Posted on 06/05/2006 4:27:51 PM PDT by blam

Native Americans recorded supernova explosion

16:45 05 June 2006
NewScientist.com news service
Zeeya Merali and Kelly Young

The Arizonan petroglyph may depict the supernova of 1006 AD - the star symbol is on the right and the constellation Scorpius on the left (Image: John Barentine, Apache Point Observatory)

This double-sun petroglyph at Chaco Canyon National Monument in New Mexico may depict the supernova of 4 July 1054 (Image: Mark Lansing)

There are numerous examples of rock art in the Chaco Canyon National Monument depicting celestial objects (Image: Mark Lansing)

Prehistoric Native Americans may have carved a record of a supernova explosion that appeared in the skies a millennium ago into a rock in Arizona, US.

John Barentine, an astronomer at the Apache Point Observatory in New Mexico, came across the carving while hiking in the White Tank Mountain Regional Park in Arizona.

It depicts a scorpion and an eight-pointed star. "I had just been reading about the supernova of AD 1006 and I knew it appeared in the constellation Scorpius, so the connection flashed into my mind."

To make his case, Barentine and his colleague Gilbert A. Esquerdo, at the Planetary Science Institute, Tucson, used planetarium software to recreate the sky as it would have appeared in Arizona during the supernova's appearance and overlaid it with photographs from the site.

The supernova would have been brighter than a planet, and both it and the constellation - which is shaped like a scorpion - would have appeared just above the edge of the rock, in the same orientation depicted in the carvings. Native Americans populated the region during that period and often recorded objects thought to have magical powers, says Barentine.

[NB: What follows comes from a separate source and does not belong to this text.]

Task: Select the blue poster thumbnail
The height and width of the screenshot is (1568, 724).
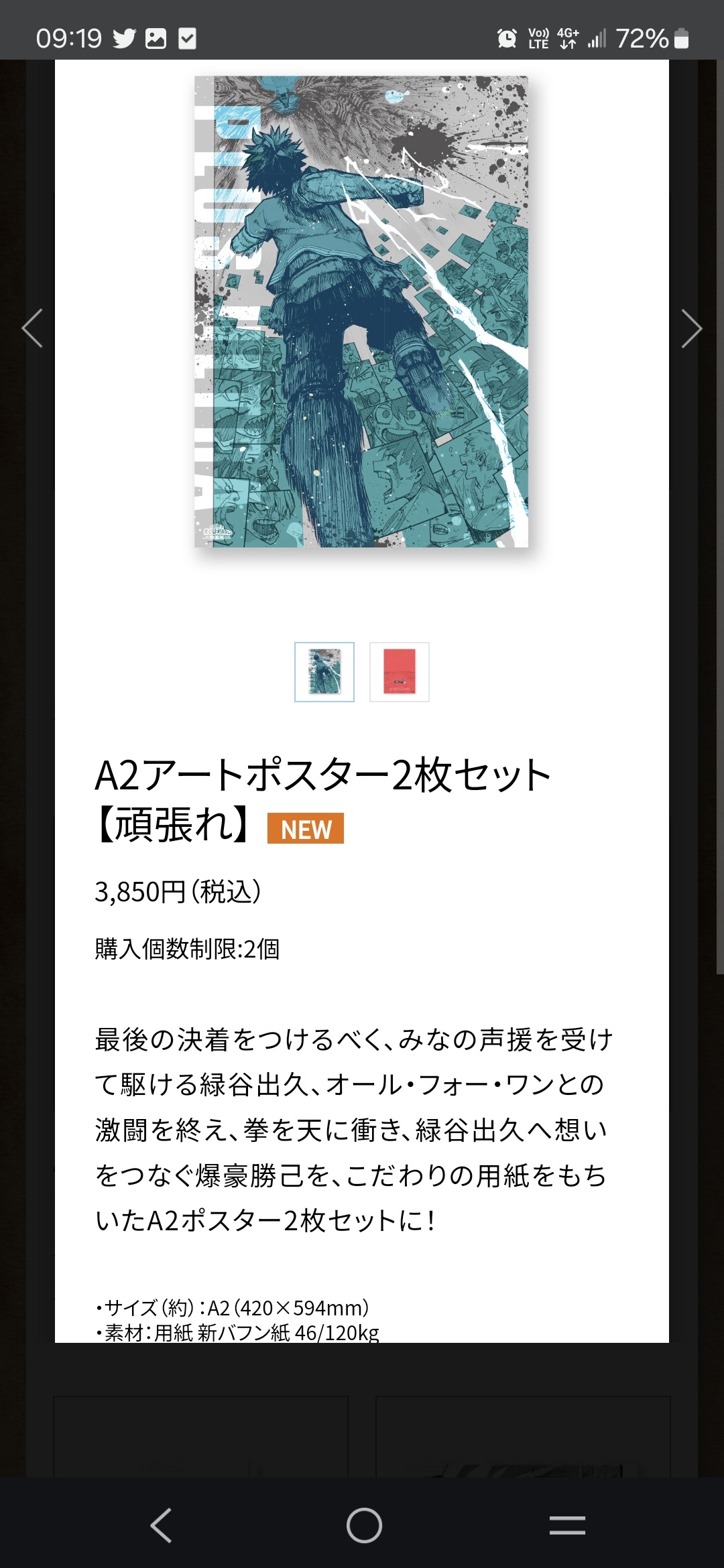Action: tap(324, 672)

"It's by no means conclusive, but I think it's strong circumstantial evidence that the art depicts the supernova," says Barentine. He announced his theory at the American Astronomical Society Meeting in Calgary, in Alberta, Canada, on Monday.

Star watchers

The supernova was recorded by star watchers in Asia, the Middle-East and Europe. But until now, nobody thought that prehistoric Native Americans followed events in the sky. "I don't think enough credit has been given to the ancient Native Americans in the past, but that might change now," Barentine told New Scientist.

If the art does represent the supernova, it would provide a useful date to help work out the age of neighbouring rock carvings, which are difficult to assess by other methods, says Barentine.

But the White Tank Mountain is not the first suspected supernova petroglyph in North America. A petroglyph at Chaco Canyon National Monument in New Mexico may depict the supernova of 4 July 1054.

Another petroglyph at White Tank may also be a recording of the AD 1054 supernova. White Tank Mountain park ranger Mark Lansing says that petroglyph looks like colliding suns and is nestled in a back canyon along with pictures of other celestial objects.

"The AD 1006 petroglyph is a little more abstract," Lansing says of Barentine's find. "I'd seen his petroglyph but not really related it to the sky for 1006. He does show what the sky may have looked like in AD 1006."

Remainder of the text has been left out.